• What the task asks:
For every entry, output the exact wording.

• Data to use:

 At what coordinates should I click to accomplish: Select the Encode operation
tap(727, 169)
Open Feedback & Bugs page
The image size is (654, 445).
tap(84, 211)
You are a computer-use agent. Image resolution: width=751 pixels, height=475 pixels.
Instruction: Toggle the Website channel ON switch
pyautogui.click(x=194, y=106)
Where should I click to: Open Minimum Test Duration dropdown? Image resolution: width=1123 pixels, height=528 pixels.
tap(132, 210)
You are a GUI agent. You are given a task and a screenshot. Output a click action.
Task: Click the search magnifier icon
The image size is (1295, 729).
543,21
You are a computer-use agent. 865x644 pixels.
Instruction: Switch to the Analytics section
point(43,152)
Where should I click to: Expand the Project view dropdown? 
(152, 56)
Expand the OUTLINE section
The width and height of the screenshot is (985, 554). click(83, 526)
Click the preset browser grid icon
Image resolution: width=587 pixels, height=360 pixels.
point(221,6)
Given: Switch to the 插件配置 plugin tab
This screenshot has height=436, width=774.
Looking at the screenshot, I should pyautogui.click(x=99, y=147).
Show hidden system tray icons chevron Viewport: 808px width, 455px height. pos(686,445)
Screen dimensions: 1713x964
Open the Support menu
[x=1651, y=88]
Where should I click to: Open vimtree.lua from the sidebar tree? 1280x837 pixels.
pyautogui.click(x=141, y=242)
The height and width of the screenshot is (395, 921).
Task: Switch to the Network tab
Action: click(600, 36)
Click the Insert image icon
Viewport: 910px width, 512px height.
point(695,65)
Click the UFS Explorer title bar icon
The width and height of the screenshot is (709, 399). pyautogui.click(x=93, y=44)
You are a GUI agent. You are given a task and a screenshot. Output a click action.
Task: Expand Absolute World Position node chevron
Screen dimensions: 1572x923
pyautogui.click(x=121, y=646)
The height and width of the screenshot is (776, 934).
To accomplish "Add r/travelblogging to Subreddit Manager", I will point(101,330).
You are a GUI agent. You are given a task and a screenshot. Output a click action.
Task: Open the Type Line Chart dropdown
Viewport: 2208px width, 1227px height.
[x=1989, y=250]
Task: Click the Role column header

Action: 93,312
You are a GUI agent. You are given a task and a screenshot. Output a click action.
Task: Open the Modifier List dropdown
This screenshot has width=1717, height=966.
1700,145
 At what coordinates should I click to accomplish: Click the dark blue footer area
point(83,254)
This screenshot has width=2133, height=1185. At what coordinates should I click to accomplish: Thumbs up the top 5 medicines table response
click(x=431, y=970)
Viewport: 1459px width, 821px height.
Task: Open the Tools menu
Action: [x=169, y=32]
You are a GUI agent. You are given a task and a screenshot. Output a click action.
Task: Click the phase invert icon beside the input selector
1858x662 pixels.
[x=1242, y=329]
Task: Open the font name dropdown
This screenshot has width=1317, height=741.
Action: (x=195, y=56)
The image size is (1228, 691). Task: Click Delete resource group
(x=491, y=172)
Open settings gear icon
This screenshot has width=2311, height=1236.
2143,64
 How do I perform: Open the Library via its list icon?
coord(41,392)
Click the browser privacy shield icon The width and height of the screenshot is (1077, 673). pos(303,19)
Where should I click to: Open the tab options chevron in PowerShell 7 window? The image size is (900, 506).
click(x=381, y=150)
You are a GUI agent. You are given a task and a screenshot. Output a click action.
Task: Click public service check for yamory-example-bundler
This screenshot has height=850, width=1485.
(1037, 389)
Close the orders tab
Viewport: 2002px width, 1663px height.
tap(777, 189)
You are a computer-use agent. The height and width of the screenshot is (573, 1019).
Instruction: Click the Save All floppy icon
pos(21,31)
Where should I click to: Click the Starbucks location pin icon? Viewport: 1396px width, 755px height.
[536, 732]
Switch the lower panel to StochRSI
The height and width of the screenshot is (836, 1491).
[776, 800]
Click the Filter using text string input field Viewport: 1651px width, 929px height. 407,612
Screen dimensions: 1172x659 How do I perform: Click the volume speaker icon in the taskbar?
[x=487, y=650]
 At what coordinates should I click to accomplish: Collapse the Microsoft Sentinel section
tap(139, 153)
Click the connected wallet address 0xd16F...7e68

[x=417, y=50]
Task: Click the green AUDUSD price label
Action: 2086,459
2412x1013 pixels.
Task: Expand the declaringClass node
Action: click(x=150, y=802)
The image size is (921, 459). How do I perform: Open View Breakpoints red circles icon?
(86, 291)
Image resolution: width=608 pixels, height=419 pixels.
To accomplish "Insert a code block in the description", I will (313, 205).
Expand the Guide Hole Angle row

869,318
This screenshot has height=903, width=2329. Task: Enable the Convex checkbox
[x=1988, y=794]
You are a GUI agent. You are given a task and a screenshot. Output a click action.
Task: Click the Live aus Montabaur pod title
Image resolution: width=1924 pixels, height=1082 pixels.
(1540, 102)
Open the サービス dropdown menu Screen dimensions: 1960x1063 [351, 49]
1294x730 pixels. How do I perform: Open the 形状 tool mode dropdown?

• Result below:
 At what coordinates should I click to accomplish: Select the Encode operation
tap(727, 169)
Open Feedback & Bugs page
The image size is (654, 445).
tap(84, 211)
You are a computer-use agent. Image resolution: width=751 pixels, height=475 pixels.
Instruction: Toggle the Website channel ON switch
pyautogui.click(x=194, y=106)
Where should I click to: Open Minimum Test Duration dropdown? Image resolution: width=1123 pixels, height=528 pixels.
tap(132, 210)
You are a GUI agent. You are given a task and a screenshot. Output a click action.
Task: Click the search magnifier icon
The image size is (1295, 729).
543,21
You are a computer-use agent. 865x644 pixels.
Instruction: Switch to the Analytics section
point(43,152)
Where should I click to: Expand the Project view dropdown? 
(152, 56)
Expand the OUTLINE section
The width and height of the screenshot is (985, 554). click(83, 526)
Click the preset browser grid icon
Image resolution: width=587 pixels, height=360 pixels.
point(221,6)
Given: Switch to the 插件配置 plugin tab
This screenshot has height=436, width=774.
Looking at the screenshot, I should pyautogui.click(x=99, y=147).
Show hidden system tray icons chevron Viewport: 808px width, 455px height. pos(686,445)
Screen dimensions: 1713x964
Open the Support menu
[x=1651, y=88]
Where should I click to: Open vimtree.lua from the sidebar tree? 1280x837 pixels.
pyautogui.click(x=141, y=242)
The height and width of the screenshot is (395, 921).
Task: Switch to the Network tab
Action: click(600, 36)
Click the Insert image icon
Viewport: 910px width, 512px height.
point(695,65)
Click the UFS Explorer title bar icon
The width and height of the screenshot is (709, 399). pyautogui.click(x=93, y=44)
You are a GUI agent. You are given a task and a screenshot. Output a click action.
Task: Expand Absolute World Position node chevron
Screen dimensions: 1572x923
pyautogui.click(x=121, y=646)
The height and width of the screenshot is (776, 934).
To accomplish "Add r/travelblogging to Subreddit Manager", I will point(101,330).
You are a GUI agent. You are given a task and a screenshot. Output a click action.
Task: Open the Type Line Chart dropdown
Viewport: 2208px width, 1227px height.
[x=1989, y=250]
Task: Click the Role column header

Action: 93,312
You are a GUI agent. You are given a task and a screenshot. Output a click action.
Task: Open the Modifier List dropdown
This screenshot has width=1717, height=966.
1700,145
 At what coordinates should I click to accomplish: Click the dark blue footer area
point(83,254)
This screenshot has width=2133, height=1185. At what coordinates should I click to accomplish: Thumbs up the top 5 medicines table response
click(x=431, y=970)
Viewport: 1459px width, 821px height.
Task: Open the Tools menu
Action: [x=169, y=32]
You are a GUI agent. You are given a task and a screenshot. Output a click action.
Task: Click the phase invert icon beside the input selector
1858x662 pixels.
[x=1242, y=329]
Task: Open the font name dropdown
This screenshot has width=1317, height=741.
Action: (x=195, y=56)
The image size is (1228, 691). Task: Click Delete resource group
(x=491, y=172)
Open settings gear icon
This screenshot has width=2311, height=1236.
2143,64
 How do I perform: Open the Library via its list icon?
coord(41,392)
Click the browser privacy shield icon The width and height of the screenshot is (1077, 673). pos(303,19)
Where should I click to: Open the tab options chevron in PowerShell 7 window? The image size is (900, 506).
click(x=381, y=150)
You are a GUI agent. You are given a task and a screenshot. Output a click action.
Task: Click public service check for yamory-example-bundler
This screenshot has height=850, width=1485.
(1037, 389)
Close the orders tab
Viewport: 2002px width, 1663px height.
tap(777, 189)
You are a computer-use agent. The height and width of the screenshot is (573, 1019).
Instruction: Click the Save All floppy icon
pos(21,31)
Where should I click to: Click the Starbucks location pin icon? Viewport: 1396px width, 755px height.
[536, 732]
Switch the lower panel to StochRSI
The height and width of the screenshot is (836, 1491).
[776, 800]
Click the Filter using text string input field Viewport: 1651px width, 929px height. 407,612
Screen dimensions: 1172x659 How do I perform: Click the volume speaker icon in the taskbar?
[x=487, y=650]
 At what coordinates should I click to accomplish: Collapse the Microsoft Sentinel section
tap(139, 153)
Click the connected wallet address 0xd16F...7e68

[x=417, y=50]
Task: Click the green AUDUSD price label
Action: 2086,459
2412x1013 pixels.
Task: Expand the declaringClass node
Action: click(x=150, y=802)
The image size is (921, 459). How do I perform: Open View Breakpoints red circles icon?
(86, 291)
Image resolution: width=608 pixels, height=419 pixels.
To accomplish "Insert a code block in the description", I will (313, 205).
Expand the Guide Hole Angle row

869,318
This screenshot has height=903, width=2329. Task: Enable the Convex checkbox
[x=1988, y=794]
You are a GUI agent. You are given a task and a screenshot. Output a click action.
Task: Click the Live aus Montabaur pod title
Image resolution: width=1924 pixels, height=1082 pixels.
(1540, 102)
Open the サービス dropdown menu Screen dimensions: 1960x1063 [351, 49]
1294x730 pixels. How do I perform: Open the 形状 tool mode dropdown?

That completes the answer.